Source data ▸
━━━

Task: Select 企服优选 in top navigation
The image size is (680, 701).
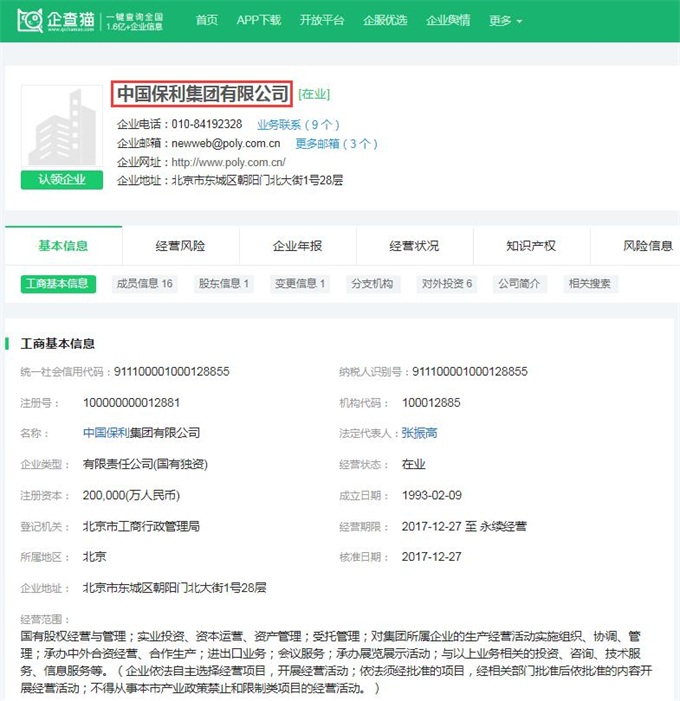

━━━

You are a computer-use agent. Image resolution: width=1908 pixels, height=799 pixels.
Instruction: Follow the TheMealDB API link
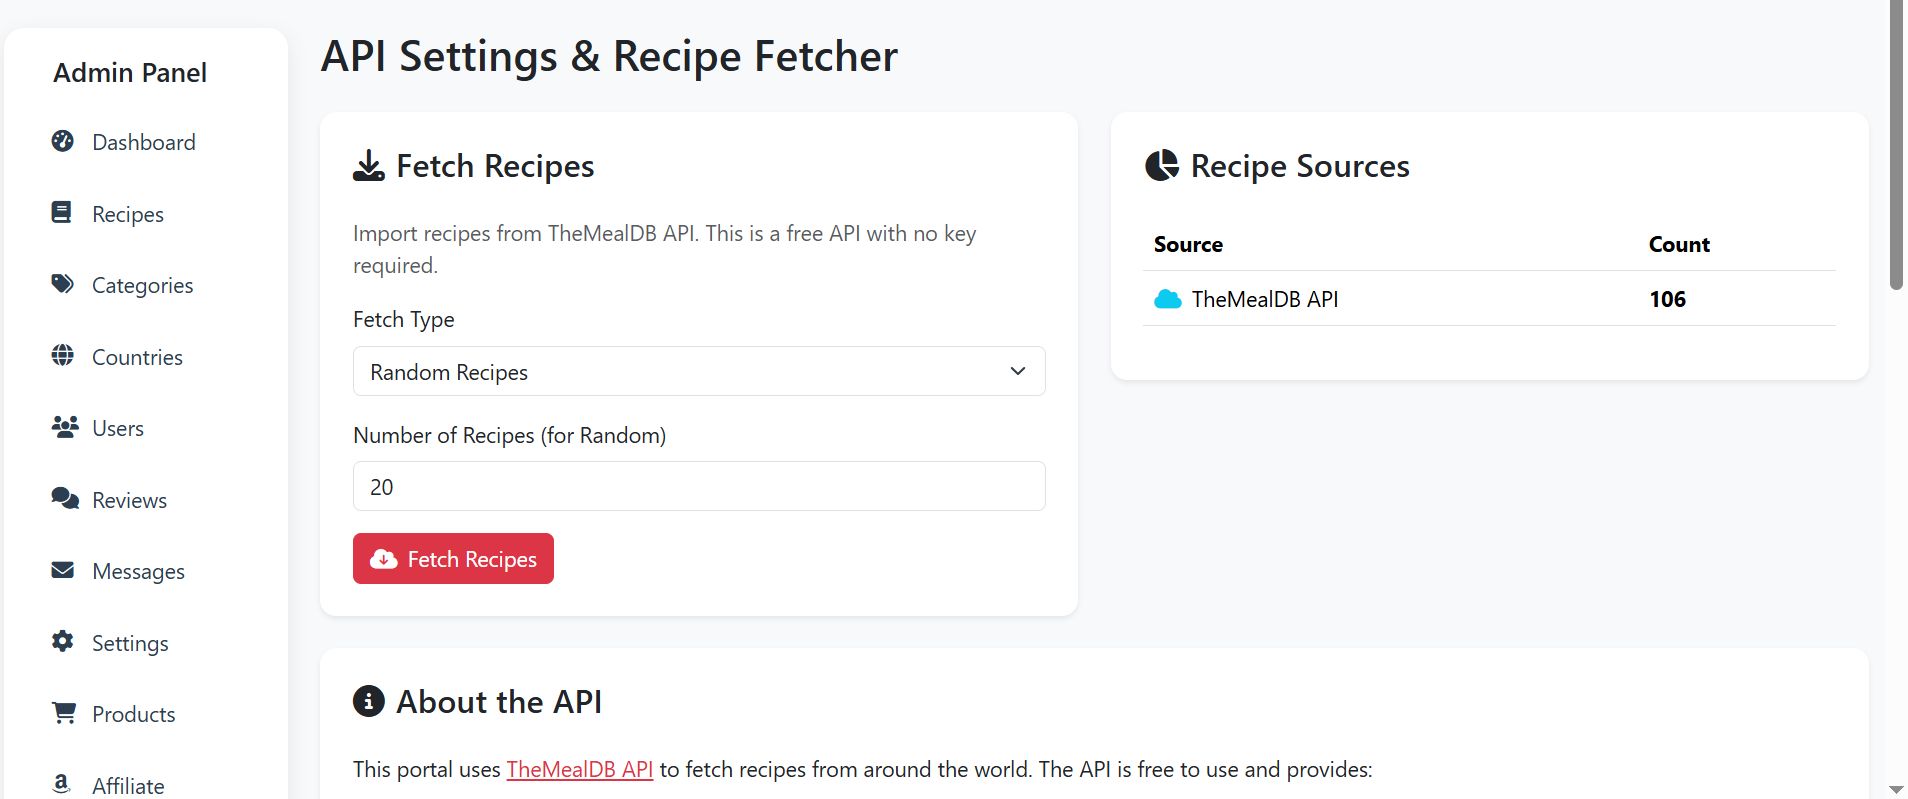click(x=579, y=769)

━━━

Task item ▸ With the line holding "Task: Select 企服优选 in top navigation" as the first and the line holding "The image size is (680, 701)." as the last, set down that range of the entries above exactly, and nothing else.

Answer space ▸
Task: Select 企服优选 in top navigation
The image size is (680, 701).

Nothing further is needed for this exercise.